A month after the Newtown massacre, people around the world are remembering the victims and attempting to understand the mass killing. Having recently returned from a research trip to Europe, I thought that an examination of European perceptions of the Newtown massacre could be useful at this point.
The Newtown massacre in December 2012 horrified, but fascinated European audiences. The mass killing confirmed European stereotypes about American society as a particularly violent one. European media follow news from the United States closely and routinely report on major developments in American politics and society, but this story seems to have particularly touched a nerve in European audiences. A month after the shooting rampage, European media continue to report on the killings and the ensuing debate in the United States over gun control.
European reporting on the massacre has often focused on a supposedly violent American character, inversing the triumphalist claims of American exceptionalism. A particularly American culture of violence, including seemingly unlimited acceptance of guns, seems responsible for the Newtown massacre in much of the European press. A Repubblica article discusses the culture of violence.

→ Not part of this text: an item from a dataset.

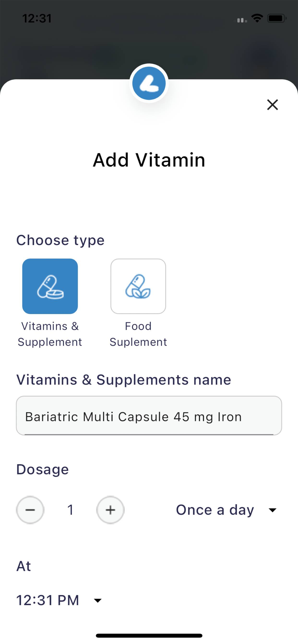Tap the Food Suplement label text
The image size is (298, 644).
coord(138,334)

American gun violence is typically characterized as irrational and American attitudes on guns are often presented as insane. Le Monde ran a story on “L’Amérique face à sa folie des armes” after the Newtown massacre.
The sheer number of mass killings and shooting rampages in the United States shocks European journalists and audiences. An article in Libération seeks to explain mass killings to French readers. Of course, there have been mass killings in Europe in recent memory, such as the Cumbria mass shooting in Britain, the horrifying Utoya massacre in Norway in 2011, the shooting spree in southern France in March 2012. Few European publications seem to have focused on comparisons between the Newtown massacre and these mass shooting incidents, however.
European media have reported extensively on the numerous shooting sprees and would-be rampages across the United States in the past month since the Newtown massacre, including the assassination of firefighters in New York state, the multiple murders in Aurora, and the killings in rural Pennsylvania. Repubblica reported on a teenager who took a gun to school in Utah and on a shooting in Las Vegas. Le Monde highlighted the differences between the mass shooting in Newtown and the nearly contemporaneous mass stabbing of children in China, where no victims were killed.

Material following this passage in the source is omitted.